§ **TASK INSTRUCTIONS**
Quote the data word for word, from the line containing "What do you see at coordinates (200, 17)" through the last line of the data, both ends included.

§ **INPUT**
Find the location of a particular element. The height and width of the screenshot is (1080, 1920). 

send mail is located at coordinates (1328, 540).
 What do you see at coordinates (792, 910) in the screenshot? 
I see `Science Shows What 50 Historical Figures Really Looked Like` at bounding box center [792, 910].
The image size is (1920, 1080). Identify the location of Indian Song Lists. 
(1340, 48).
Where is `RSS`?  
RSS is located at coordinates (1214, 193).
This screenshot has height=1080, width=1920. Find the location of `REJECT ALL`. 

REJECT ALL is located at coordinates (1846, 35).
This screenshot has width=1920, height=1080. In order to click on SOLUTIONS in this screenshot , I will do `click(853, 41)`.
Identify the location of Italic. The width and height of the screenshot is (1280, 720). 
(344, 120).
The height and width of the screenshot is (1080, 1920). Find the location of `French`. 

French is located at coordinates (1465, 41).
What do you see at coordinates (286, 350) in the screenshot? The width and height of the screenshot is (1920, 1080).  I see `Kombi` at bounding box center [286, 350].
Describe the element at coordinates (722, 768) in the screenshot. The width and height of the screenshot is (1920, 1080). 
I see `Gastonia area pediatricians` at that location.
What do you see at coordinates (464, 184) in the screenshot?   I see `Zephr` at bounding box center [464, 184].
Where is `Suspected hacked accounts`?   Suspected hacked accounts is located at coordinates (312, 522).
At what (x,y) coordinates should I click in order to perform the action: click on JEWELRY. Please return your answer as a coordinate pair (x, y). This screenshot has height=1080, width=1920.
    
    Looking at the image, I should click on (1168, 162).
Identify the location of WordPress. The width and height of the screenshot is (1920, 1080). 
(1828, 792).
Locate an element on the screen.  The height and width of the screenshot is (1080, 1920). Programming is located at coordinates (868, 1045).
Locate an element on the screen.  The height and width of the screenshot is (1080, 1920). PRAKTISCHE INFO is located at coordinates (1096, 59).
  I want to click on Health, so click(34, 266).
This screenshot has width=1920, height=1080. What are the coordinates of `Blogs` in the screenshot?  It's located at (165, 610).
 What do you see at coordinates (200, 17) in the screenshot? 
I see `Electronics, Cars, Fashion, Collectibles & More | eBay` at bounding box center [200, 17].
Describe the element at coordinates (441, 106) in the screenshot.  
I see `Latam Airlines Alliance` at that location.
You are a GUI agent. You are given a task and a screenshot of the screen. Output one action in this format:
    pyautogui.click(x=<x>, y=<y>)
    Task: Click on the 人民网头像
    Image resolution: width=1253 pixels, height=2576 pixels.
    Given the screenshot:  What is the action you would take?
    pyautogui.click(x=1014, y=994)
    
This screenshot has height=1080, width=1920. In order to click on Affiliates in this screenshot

§ **TASK RESPONSE**
 What do you see at coordinates (200, 17) in the screenshot? 
I see `Electronics, Cars, Fashion, Collectibles & More | eBay` at bounding box center [200, 17].
Describe the element at coordinates (441, 106) in the screenshot.  
I see `Latam Airlines Alliance` at that location.
You are a GUI agent. You are given a task and a screenshot of the screen. Output one action in this format:
    pyautogui.click(x=<x>, y=<y>)
    Task: Click on the 人民网头像
    Image resolution: width=1253 pixels, height=2576 pixels.
    Given the screenshot:  What is the action you would take?
    pyautogui.click(x=1014, y=994)
    
This screenshot has height=1080, width=1920. In order to click on Affiliates in this screenshot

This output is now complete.